Pelvic organ prolapse (POP) can be a debilitating condition, predominantly caused by the impact of childbirth. It affects an estimated one in four women, and one in two women over 50.
Despite how common it is, there are very few reliable treatments for POP and therefore an urgent need for a solution to this condition.
Hudson Institute of Medical Research scientists are using adult stem cells (mesenchymal stem cells) from the lining of a woman’s own uterus engineered with biodegradable materials in a world-first approach to develop safe, more effective treatments for pelvic organ prolapse.
Major pelvic organ prolapse treatment hurdle overcome
In the latest study led by Professor Caroline Gargett and published in Frontiers in Cell and Developmental Biology Hudson Institute researchers have demonstrated how they have overcome a major hurdle in the scientific process to produce enough high quality mesenchymal stem cells from samples from a woman’s endometrium – the lining of the uterus – for clinical use.
“We need to culture these rare endometrial stem cells for three to four weeks in the lab to generate sufficient numbers of the cells to create a product that can be used to treat POP,” Prof Gargett said.
“A common problem when we culture these stem cells in the lab for clinical use is that the cells age in the petri dish culture, and lose their potency, rendering them ineffective. This is a major hurdle to getting this treatment to people who need tissue healing – such as those with POP – or to treat inflammatory disorders,” Prof Gargett said.

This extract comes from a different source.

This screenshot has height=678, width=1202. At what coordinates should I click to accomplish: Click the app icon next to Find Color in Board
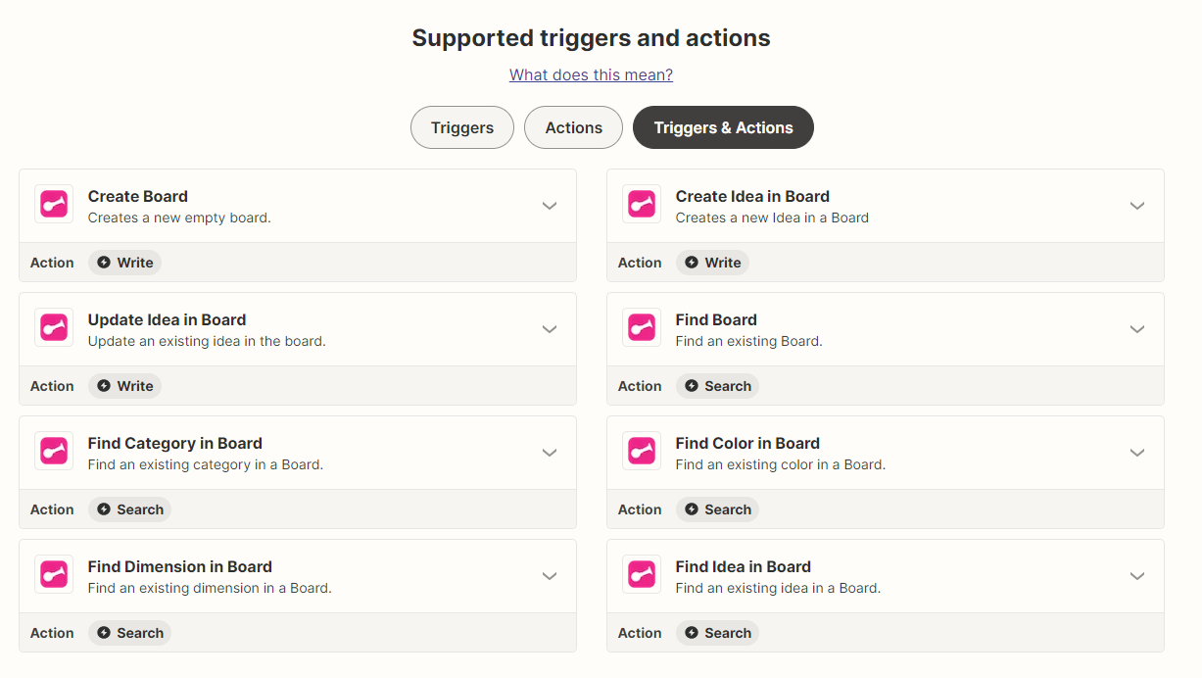point(642,452)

“Our latest findings overcome this problem plaguing the scientific field and provide a way to accelerate the process of using a woman’s own endometrial stem cells to promote healing.
“When we culture these rare cells by adding another key ingredient – a small molecule (A83-01) – this prevents the cells from ageing and losing potency. They maintain their properties to proliferate and multiply, keeping them ‘young’.”
The research used cutting-edge genomic sequencing technologies to discover the important role of a signaling molecule, called Retinoic Acid Receptor B (RARB) in preventing endometrial stem cell ageing during the culture process.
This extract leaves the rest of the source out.